ASSIGNMENT ▸ Leave every entry as it is and write the data out in full.

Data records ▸
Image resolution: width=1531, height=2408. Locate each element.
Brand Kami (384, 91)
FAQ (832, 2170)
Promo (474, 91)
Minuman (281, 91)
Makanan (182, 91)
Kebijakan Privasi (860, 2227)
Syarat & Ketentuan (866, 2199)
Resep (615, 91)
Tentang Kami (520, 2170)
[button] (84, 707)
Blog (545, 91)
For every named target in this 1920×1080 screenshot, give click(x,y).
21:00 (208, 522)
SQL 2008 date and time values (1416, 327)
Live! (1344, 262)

COMPLETED EXERCISE ▸
Image resolution: width=1531, height=2408. Locate each element.
Brand Kami (384, 91)
FAQ (832, 2170)
Promo (474, 91)
Minuman (281, 91)
Makanan (182, 91)
Kebijakan Privasi (860, 2227)
Syarat & Ketentuan (866, 2199)
Resep (615, 91)
Tentang Kami (520, 2170)
[button] (84, 707)
Blog (545, 91)
For every named target in this 1920×1080 screenshot, give click(x,y).
21:00 (208, 522)
SQL 2008 date and time values (1416, 327)
Live! (1344, 262)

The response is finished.